The word fuck is a component of many acronyms, some of which—like SNAFU (Situation Normal: All Fucked Up) and FUBAR (Fucked Up Beyond All Recognition)—date as far back as World War II. MILF (Mother I'd Like to Fuck) and variations of the first letter are widely seen in pornographic contexts. Many more recent coinages, such as the shorthand WTF? for 'what the fuck', STFU for 'shut the fuck up', or FML for 'fuck my life', have been widely extant on the Internet, and may count as examples of internet memes. Many acronyms will also have an F or MF added to increase emphasis; for example, OMG ('oh my God') becomes OMFG ('oh my fucking God'). Abbreviations involving fuck can be considered less offensive than fuck itself. Although the word is proclaimed vulgar, several comedians rely on fuck for comedic routines.
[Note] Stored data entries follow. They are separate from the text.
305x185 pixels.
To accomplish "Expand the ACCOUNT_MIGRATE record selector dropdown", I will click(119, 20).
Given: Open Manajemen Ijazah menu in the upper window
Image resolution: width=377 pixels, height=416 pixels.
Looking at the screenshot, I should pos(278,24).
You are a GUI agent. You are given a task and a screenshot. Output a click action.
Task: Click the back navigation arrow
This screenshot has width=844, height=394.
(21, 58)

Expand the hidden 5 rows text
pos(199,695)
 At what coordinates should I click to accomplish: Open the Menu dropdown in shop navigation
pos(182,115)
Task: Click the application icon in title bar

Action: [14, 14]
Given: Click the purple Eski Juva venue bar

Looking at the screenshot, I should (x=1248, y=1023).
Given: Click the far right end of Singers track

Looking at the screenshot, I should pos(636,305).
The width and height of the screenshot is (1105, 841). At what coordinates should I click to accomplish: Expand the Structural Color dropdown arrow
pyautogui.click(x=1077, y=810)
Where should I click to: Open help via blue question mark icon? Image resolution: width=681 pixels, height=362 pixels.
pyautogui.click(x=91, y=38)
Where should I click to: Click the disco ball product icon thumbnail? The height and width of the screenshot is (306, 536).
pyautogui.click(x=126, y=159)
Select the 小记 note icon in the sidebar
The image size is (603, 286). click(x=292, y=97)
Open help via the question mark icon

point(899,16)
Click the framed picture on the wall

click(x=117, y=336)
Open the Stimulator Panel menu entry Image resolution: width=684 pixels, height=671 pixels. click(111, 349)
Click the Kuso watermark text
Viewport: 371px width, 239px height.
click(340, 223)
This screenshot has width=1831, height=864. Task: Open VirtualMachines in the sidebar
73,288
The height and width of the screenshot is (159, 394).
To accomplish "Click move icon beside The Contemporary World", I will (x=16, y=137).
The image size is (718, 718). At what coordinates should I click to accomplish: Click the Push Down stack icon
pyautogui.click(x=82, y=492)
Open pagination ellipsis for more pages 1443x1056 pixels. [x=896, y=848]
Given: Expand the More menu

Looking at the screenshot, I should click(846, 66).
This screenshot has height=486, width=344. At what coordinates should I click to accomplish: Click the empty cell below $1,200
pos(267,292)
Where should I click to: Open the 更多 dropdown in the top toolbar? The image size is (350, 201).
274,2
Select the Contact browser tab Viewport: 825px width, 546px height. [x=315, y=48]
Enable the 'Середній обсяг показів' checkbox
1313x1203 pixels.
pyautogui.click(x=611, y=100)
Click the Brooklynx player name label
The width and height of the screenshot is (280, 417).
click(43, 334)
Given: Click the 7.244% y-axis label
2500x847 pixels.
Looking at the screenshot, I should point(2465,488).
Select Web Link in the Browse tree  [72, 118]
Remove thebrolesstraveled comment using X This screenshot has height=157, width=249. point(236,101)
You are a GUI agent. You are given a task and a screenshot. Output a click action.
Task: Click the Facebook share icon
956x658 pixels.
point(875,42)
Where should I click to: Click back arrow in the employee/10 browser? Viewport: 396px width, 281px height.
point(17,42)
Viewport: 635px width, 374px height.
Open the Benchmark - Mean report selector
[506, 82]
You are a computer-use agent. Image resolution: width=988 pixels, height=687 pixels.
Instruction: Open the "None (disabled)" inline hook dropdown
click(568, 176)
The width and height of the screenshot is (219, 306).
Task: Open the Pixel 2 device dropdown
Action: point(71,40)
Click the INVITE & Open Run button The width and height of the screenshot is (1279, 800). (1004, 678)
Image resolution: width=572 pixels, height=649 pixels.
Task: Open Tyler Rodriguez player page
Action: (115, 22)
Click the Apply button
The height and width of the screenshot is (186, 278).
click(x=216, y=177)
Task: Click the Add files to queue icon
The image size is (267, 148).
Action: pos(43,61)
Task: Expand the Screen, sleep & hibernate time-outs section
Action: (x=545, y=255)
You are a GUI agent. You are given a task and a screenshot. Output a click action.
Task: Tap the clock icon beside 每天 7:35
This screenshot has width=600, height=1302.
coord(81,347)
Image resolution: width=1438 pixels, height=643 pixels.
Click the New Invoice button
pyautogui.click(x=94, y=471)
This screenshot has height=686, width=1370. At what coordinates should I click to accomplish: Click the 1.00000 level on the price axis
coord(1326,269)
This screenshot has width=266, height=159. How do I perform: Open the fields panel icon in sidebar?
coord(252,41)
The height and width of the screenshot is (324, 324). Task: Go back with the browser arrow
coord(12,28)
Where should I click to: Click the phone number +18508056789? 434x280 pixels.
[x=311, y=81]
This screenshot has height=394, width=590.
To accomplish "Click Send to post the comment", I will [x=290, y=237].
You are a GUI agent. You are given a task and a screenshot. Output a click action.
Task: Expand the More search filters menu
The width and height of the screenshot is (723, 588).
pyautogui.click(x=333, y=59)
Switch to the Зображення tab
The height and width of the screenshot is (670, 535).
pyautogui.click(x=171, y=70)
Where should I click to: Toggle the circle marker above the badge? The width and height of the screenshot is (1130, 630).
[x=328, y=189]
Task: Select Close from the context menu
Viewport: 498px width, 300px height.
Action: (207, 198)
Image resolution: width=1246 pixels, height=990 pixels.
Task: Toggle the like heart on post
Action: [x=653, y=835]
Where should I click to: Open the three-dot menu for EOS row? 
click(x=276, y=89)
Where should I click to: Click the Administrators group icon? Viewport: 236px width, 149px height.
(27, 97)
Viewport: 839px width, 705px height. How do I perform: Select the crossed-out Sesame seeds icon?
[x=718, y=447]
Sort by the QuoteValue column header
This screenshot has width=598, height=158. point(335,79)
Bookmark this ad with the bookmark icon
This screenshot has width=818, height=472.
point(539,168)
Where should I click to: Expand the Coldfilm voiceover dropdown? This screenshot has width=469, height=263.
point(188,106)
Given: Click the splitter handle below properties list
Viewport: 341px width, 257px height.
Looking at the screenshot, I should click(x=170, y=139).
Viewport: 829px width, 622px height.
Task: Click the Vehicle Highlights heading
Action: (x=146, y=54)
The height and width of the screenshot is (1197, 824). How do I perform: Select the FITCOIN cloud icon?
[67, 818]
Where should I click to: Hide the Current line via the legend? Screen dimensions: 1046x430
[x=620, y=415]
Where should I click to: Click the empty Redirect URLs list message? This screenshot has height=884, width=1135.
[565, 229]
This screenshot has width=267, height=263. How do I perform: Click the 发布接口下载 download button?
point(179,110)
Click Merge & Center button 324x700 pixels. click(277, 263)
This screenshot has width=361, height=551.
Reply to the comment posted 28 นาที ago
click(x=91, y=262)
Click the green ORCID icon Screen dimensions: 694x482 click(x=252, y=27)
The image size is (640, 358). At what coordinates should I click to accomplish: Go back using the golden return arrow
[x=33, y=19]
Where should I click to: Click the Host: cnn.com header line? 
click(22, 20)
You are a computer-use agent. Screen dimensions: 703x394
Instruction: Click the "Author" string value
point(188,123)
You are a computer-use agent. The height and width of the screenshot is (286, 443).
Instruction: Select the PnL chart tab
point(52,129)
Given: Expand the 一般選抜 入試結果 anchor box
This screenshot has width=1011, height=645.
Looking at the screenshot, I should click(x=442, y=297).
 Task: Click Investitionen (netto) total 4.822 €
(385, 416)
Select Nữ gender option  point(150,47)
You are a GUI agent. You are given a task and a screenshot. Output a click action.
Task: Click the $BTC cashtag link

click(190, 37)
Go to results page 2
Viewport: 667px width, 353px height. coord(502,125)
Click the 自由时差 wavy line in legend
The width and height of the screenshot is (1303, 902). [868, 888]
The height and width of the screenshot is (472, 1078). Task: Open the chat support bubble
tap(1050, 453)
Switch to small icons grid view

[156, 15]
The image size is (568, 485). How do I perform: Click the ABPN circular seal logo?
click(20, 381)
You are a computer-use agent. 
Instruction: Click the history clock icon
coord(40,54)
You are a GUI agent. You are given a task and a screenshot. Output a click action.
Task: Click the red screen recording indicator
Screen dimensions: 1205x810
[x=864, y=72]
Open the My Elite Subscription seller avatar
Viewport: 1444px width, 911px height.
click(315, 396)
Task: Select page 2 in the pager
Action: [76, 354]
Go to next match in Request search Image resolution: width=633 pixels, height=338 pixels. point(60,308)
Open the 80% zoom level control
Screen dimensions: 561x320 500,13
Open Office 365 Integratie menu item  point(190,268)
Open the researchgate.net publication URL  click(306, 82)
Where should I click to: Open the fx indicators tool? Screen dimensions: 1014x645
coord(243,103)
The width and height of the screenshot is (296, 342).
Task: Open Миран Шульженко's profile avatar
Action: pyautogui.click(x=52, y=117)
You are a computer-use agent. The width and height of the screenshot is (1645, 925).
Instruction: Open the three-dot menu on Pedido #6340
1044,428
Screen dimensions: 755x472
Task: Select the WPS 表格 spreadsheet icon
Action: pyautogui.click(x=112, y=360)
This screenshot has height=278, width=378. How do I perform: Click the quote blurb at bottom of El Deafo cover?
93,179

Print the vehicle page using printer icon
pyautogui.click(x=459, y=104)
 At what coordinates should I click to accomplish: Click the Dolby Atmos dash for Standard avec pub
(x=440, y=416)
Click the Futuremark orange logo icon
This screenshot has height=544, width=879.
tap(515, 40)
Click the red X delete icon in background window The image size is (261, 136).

George Carlin created several literary works based upon the word, including his routine "seven dirty words"—words that were bleep censored on US television.

Examples of more recent usage
In 1928, English writer D. H. Lawrence's novel Lady Chatterley's Lover gained notoriety for its frequent use of the words fuck and fucking. The Catcher in the Rye by J. D. Salinger featured the use of fuck you in print. First published in the United States in 1951, the novel remains controversial to this day due in part to its use of the word, standing at number 13 for the most banned books from 1990 to 2000 according to the American Library Association.

The first documented use of the word fuck on live British television has been attributed to theatre critic Kenneth Tynan in 1965, though it has been claimed Irish playwright Brendan Behan used the word on Panorama in 1956 or the man who painted the railings on Stranmillis Embankment alongside the River Lagan in Belfast, who in 1959 told Ulster TV's teatime magazine programme Roundabout that his job was "fucking boring". The Bill Grundy incident was a controversy that ensued in 1976 when Today host Bill Grundy interviewed the Sex Pistols, after guitarist Steve Jones called Grundy a "dirty fucker" and a "fucking rotter".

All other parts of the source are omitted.